■ Task instructions: Would you please write out each entry precisely as given?

##############################

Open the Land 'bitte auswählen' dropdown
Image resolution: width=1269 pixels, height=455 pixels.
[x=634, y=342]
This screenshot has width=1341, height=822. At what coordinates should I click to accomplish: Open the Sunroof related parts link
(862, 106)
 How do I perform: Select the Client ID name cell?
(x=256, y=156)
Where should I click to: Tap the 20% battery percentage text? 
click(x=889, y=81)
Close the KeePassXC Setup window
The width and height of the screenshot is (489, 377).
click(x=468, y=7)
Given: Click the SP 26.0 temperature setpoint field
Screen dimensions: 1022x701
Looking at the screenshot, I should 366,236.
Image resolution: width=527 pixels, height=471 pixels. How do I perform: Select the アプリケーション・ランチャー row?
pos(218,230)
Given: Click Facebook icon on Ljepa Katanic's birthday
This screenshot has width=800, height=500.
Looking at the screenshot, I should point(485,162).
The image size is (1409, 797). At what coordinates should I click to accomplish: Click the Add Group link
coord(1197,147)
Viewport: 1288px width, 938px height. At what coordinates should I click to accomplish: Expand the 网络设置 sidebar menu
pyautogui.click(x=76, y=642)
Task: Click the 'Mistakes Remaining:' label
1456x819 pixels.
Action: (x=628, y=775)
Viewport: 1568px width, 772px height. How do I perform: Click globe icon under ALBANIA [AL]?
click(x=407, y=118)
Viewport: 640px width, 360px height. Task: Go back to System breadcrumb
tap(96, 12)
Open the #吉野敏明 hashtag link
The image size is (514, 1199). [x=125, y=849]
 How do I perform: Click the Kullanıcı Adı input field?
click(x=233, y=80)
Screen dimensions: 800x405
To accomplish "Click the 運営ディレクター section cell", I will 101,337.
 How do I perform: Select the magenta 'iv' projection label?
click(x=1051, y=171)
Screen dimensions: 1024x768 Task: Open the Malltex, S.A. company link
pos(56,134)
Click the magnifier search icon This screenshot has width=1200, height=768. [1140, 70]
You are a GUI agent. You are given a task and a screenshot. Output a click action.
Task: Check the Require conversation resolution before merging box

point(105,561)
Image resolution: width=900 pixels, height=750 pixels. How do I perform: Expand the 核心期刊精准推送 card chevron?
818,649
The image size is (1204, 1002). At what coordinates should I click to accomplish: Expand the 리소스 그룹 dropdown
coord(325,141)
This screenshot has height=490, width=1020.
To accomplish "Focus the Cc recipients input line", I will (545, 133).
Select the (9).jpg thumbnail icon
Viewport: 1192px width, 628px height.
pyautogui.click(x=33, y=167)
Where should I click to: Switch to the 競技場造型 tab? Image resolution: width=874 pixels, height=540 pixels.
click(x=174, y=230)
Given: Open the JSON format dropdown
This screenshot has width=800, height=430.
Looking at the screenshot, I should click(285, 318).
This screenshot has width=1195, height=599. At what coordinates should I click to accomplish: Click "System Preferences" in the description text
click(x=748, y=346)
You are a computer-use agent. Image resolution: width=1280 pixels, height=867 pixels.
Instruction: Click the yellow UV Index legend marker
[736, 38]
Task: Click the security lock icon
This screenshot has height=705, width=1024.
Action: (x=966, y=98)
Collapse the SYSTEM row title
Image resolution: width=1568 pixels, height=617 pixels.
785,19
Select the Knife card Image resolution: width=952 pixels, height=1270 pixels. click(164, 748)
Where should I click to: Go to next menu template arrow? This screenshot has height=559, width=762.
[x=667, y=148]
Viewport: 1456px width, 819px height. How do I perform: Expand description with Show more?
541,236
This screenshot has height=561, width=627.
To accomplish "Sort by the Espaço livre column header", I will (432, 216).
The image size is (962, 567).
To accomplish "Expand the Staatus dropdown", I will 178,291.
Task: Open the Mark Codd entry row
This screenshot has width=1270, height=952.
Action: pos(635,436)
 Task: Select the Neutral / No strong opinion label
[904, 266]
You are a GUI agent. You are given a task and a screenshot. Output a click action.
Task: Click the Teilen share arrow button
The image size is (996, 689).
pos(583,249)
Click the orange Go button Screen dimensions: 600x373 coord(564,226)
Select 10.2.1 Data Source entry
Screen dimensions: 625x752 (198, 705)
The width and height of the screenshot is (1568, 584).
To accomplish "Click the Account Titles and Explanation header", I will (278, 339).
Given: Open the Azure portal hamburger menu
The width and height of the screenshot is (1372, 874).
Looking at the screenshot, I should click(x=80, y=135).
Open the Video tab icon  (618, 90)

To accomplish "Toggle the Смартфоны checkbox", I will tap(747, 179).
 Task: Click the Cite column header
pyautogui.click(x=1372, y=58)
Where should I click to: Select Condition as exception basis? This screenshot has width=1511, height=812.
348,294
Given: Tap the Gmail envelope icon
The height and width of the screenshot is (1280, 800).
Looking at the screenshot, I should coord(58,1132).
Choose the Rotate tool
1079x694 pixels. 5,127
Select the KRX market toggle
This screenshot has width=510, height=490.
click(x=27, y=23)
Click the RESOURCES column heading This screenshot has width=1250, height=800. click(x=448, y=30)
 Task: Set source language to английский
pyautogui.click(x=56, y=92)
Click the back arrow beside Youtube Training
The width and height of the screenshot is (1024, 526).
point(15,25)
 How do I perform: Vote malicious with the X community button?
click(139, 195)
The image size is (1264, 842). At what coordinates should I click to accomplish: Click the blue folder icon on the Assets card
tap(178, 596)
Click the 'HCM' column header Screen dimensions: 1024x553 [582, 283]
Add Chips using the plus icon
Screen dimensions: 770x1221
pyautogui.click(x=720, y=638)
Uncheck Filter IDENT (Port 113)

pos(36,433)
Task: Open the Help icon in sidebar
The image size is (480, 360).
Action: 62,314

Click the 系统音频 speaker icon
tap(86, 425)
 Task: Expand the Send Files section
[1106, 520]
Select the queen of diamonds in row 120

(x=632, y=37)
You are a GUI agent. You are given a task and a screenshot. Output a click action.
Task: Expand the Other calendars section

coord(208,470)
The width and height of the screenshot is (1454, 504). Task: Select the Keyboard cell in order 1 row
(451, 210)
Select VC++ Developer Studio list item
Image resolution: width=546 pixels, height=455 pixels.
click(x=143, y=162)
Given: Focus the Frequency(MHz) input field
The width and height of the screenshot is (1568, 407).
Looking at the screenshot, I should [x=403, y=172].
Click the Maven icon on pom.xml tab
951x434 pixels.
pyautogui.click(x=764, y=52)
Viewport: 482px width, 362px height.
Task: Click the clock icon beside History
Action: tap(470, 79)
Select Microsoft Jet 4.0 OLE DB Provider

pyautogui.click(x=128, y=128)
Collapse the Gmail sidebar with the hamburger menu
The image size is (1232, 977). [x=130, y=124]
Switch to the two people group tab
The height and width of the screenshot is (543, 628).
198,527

##############################

■ Solved problem:
Open the Land 'bitte auswählen' dropdown
Image resolution: width=1269 pixels, height=455 pixels.
[x=634, y=342]
This screenshot has width=1341, height=822. At what coordinates should I click to accomplish: Open the Sunroof related parts link
(862, 106)
 How do I perform: Select the Client ID name cell?
(x=256, y=156)
Where should I click to: Tap the 20% battery percentage text? 
click(x=889, y=81)
Close the KeePassXC Setup window
The width and height of the screenshot is (489, 377).
click(x=468, y=7)
Given: Click the SP 26.0 temperature setpoint field
Screen dimensions: 1022x701
Looking at the screenshot, I should 366,236.
Image resolution: width=527 pixels, height=471 pixels. How do I perform: Select the アプリケーション・ランチャー row?
pos(218,230)
Given: Click Facebook icon on Ljepa Katanic's birthday
This screenshot has width=800, height=500.
Looking at the screenshot, I should point(485,162).
The image size is (1409, 797). At what coordinates should I click to accomplish: Click the Add Group link
coord(1197,147)
Viewport: 1288px width, 938px height. At what coordinates should I click to accomplish: Expand the 网络设置 sidebar menu
pyautogui.click(x=76, y=642)
Task: Click the 'Mistakes Remaining:' label
1456x819 pixels.
Action: (x=628, y=775)
Viewport: 1568px width, 772px height. How do I perform: Click globe icon under ALBANIA [AL]?
click(x=407, y=118)
Viewport: 640px width, 360px height. Task: Go back to System breadcrumb
tap(96, 12)
Open the #吉野敏明 hashtag link
The image size is (514, 1199). [x=125, y=849]
 How do I perform: Click the Kullanıcı Adı input field?
click(x=233, y=80)
Screen dimensions: 800x405
To accomplish "Click the 運営ディレクター section cell", I will 101,337.
 How do I perform: Select the magenta 'iv' projection label?
click(x=1051, y=171)
Screen dimensions: 1024x768 Task: Open the Malltex, S.A. company link
pos(56,134)
Click the magnifier search icon This screenshot has width=1200, height=768. [1140, 70]
You are a GUI agent. You are given a task and a screenshot. Output a click action.
Task: Check the Require conversation resolution before merging box

point(105,561)
Image resolution: width=900 pixels, height=750 pixels. How do I perform: Expand the 核心期刊精准推送 card chevron?
818,649
The image size is (1204, 1002). At what coordinates should I click to accomplish: Expand the 리소스 그룹 dropdown
coord(325,141)
This screenshot has height=490, width=1020.
To accomplish "Focus the Cc recipients input line", I will (545, 133).
Select the (9).jpg thumbnail icon
Viewport: 1192px width, 628px height.
pyautogui.click(x=33, y=167)
Where should I click to: Switch to the 競技場造型 tab? Image resolution: width=874 pixels, height=540 pixels.
click(x=174, y=230)
Given: Open the JSON format dropdown
This screenshot has width=800, height=430.
Looking at the screenshot, I should click(285, 318).
This screenshot has width=1195, height=599. At what coordinates should I click to accomplish: Click "System Preferences" in the description text
click(x=748, y=346)
You are a computer-use agent. Image resolution: width=1280 pixels, height=867 pixels.
Instruction: Click the yellow UV Index legend marker
[736, 38]
Task: Click the security lock icon
This screenshot has height=705, width=1024.
Action: (x=966, y=98)
Collapse the SYSTEM row title
Image resolution: width=1568 pixels, height=617 pixels.
785,19
Select the Knife card Image resolution: width=952 pixels, height=1270 pixels. click(164, 748)
Where should I click to: Go to next menu template arrow? This screenshot has height=559, width=762.
[x=667, y=148]
Viewport: 1456px width, 819px height. How do I perform: Expand description with Show more?
541,236
This screenshot has height=561, width=627.
To accomplish "Sort by the Espaço livre column header", I will (432, 216).
The image size is (962, 567).
To accomplish "Expand the Staatus dropdown", I will 178,291.
Task: Open the Mark Codd entry row
This screenshot has width=1270, height=952.
Action: pos(635,436)
 Task: Select the Neutral / No strong opinion label
[904, 266]
You are a GUI agent. You are given a task and a screenshot. Output a click action.
Task: Click the Teilen share arrow button
The image size is (996, 689).
pos(583,249)
Click the orange Go button Screen dimensions: 600x373 coord(564,226)
Select 10.2.1 Data Source entry
Screen dimensions: 625x752 (198, 705)
The width and height of the screenshot is (1568, 584).
To accomplish "Click the Account Titles and Explanation header", I will (278, 339).
Given: Open the Azure portal hamburger menu
The width and height of the screenshot is (1372, 874).
Looking at the screenshot, I should click(x=80, y=135).
Open the Video tab icon  (618, 90)

To accomplish "Toggle the Смартфоны checkbox", I will tap(747, 179).
 Task: Click the Cite column header
pyautogui.click(x=1372, y=58)
Where should I click to: Select Condition as exception basis? This screenshot has width=1511, height=812.
348,294
Given: Tap the Gmail envelope icon
The height and width of the screenshot is (1280, 800).
Looking at the screenshot, I should coord(58,1132).
Choose the Rotate tool
1079x694 pixels. 5,127
Select the KRX market toggle
This screenshot has width=510, height=490.
click(x=27, y=23)
Click the RESOURCES column heading This screenshot has width=1250, height=800. click(x=448, y=30)
 Task: Set source language to английский
pyautogui.click(x=56, y=92)
Click the back arrow beside Youtube Training
The width and height of the screenshot is (1024, 526).
point(15,25)
 How do I perform: Vote malicious with the X community button?
click(139, 195)
The image size is (1264, 842). At what coordinates should I click to accomplish: Click the blue folder icon on the Assets card
tap(178, 596)
Click the 'HCM' column header Screen dimensions: 1024x553 [582, 283]
Add Chips using the plus icon
Screen dimensions: 770x1221
pyautogui.click(x=720, y=638)
Uncheck Filter IDENT (Port 113)

pos(36,433)
Task: Open the Help icon in sidebar
The image size is (480, 360).
Action: 62,314

Click the 系统音频 speaker icon
tap(86, 425)
 Task: Expand the Send Files section
[1106, 520]
Select the queen of diamonds in row 120

(x=632, y=37)
You are a GUI agent. You are given a task and a screenshot. Output a click action.
Task: Expand the Other calendars section

coord(208,470)
The width and height of the screenshot is (1454, 504). Task: Select the Keyboard cell in order 1 row
(451, 210)
Select VC++ Developer Studio list item
Image resolution: width=546 pixels, height=455 pixels.
click(x=143, y=162)
Given: Focus the Frequency(MHz) input field
The width and height of the screenshot is (1568, 407).
Looking at the screenshot, I should [x=403, y=172].
Click the Maven icon on pom.xml tab
951x434 pixels.
pyautogui.click(x=764, y=52)
Viewport: 482px width, 362px height.
Task: Click the clock icon beside History
Action: tap(470, 79)
Select Microsoft Jet 4.0 OLE DB Provider

pyautogui.click(x=128, y=128)
Collapse the Gmail sidebar with the hamburger menu
The image size is (1232, 977). [x=130, y=124]
Switch to the two people group tab
The height and width of the screenshot is (543, 628).
198,527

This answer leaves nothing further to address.